Without more representative testing data, the county is taking some small steps toward loosening the restrictions that have been in place for the last month. Last week, Honsal announced that the Sheriff's Office main station would be re-opening to the public in a limited capacity and called on other government offices to do the same. He also urged businesses that were deemed "essential" under the shelter-in-place order and allowed to continue operations, but chose to shutter instead, to open. But those small steps also came with a mandatory facial covering order that went into place April 25, requiring all people to wear facial coverings when in public unless outdoors in situations where they can stay at least 6 feet away from other people at all times, with few exceptions. (See the accompanying graphic.)
"I know it's not necessarily popular but we see [the mask order] as a precondition to lifting restrictions," Frankvoich said, explaining that facial coverings don't necessarily protect the wearer from infection but are effective in preventing them from unwittingly spreading the virus.

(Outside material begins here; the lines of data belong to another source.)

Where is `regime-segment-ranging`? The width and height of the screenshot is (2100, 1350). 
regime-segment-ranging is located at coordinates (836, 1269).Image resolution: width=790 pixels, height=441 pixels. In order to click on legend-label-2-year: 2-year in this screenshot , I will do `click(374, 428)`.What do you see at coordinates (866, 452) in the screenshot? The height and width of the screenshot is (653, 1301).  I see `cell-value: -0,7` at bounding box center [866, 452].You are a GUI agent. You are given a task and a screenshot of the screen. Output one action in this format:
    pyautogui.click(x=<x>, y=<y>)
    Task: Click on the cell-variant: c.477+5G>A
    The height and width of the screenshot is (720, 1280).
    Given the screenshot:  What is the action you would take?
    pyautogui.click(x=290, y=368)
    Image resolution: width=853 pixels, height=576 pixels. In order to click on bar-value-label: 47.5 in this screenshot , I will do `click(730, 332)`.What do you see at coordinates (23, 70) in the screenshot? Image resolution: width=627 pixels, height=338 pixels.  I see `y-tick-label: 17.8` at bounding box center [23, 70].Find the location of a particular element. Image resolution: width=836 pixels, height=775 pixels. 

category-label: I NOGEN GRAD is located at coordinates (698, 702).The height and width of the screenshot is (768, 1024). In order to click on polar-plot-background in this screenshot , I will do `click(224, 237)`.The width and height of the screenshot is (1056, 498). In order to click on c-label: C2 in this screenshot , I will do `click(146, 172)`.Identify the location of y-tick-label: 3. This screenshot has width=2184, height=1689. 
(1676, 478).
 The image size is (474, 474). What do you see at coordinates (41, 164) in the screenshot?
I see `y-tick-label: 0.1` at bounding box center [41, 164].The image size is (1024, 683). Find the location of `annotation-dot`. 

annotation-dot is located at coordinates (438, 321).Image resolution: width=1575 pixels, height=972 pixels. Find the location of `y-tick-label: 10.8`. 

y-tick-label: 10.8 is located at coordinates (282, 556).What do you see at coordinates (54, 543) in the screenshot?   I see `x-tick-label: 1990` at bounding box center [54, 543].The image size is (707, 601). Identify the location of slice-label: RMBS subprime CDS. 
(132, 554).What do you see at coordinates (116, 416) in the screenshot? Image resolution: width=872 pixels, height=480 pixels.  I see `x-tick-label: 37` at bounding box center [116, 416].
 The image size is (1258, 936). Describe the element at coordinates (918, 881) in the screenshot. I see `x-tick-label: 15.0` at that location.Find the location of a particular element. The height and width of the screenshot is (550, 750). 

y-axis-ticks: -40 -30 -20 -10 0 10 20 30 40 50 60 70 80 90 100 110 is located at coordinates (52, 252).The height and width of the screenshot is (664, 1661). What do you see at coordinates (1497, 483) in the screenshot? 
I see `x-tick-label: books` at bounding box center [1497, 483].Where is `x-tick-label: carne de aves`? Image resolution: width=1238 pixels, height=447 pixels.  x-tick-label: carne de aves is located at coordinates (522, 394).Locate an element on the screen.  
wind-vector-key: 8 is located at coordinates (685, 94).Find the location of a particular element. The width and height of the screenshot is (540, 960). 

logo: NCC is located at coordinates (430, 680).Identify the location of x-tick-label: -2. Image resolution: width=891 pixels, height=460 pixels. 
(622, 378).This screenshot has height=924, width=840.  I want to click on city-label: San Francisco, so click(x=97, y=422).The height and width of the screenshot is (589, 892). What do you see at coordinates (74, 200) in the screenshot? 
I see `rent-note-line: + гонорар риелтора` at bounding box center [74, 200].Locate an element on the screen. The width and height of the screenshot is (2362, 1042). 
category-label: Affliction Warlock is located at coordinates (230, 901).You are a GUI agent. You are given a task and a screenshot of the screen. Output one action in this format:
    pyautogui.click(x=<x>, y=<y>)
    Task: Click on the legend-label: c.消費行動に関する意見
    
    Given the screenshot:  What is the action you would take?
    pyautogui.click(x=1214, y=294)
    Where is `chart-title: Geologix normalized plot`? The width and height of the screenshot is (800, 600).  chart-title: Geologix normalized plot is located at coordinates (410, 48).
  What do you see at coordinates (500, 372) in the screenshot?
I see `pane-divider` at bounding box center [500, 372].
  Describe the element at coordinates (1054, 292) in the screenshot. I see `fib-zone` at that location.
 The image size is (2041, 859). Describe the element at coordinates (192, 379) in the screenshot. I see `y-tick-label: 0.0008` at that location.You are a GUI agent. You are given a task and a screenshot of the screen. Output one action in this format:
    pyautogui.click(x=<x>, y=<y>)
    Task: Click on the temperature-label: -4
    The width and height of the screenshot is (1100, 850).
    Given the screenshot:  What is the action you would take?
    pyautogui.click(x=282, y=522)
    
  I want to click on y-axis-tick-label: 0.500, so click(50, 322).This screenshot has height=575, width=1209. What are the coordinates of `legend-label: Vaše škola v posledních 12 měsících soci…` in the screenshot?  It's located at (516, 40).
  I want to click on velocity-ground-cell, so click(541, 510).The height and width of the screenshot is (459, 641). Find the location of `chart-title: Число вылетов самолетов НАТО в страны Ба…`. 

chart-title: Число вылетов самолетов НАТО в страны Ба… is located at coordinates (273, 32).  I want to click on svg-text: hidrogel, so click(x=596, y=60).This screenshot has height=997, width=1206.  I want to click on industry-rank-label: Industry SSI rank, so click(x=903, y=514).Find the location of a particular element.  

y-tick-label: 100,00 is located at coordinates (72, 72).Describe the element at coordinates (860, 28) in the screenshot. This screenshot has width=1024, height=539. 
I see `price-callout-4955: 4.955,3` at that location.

The April 24 discussion of local modeling came after Butte County Public Health Officer Andy Miller disclosed the median projections from a state model, based off the Johns Hopkins University model, the prior week. Ennis said that modeling was done based on data that is now a month old but the projection had Humboldt County seeing 40 COVID-19 deaths and 171 hospitalizations by July 1. The projections Ennis presented yesterday were based on more recent data, he said, using a model from the University of Pennsylvania's open source formula.
Ennis cautioned that models are based on "a lot of assumptions about how the virus transmits" and, at this point, do not distinguish between urban and rural areas or take population density into account.
"It's guesswork to some degree but it's an educated guess and it's based on data and what we do know," he said.
In walking the public through the more dire of the two projections — the one that would see hospitals overflowing this summer without enough ventilators and ICU beds to treat the hundreds of people who need them and 188 people having already died of the disease — Ennis underscored that without restrictions, the model indicates the local health system would be completely overwhelmed within 60 days.
"We don't put this up to frighten people but this is what the data says," he said.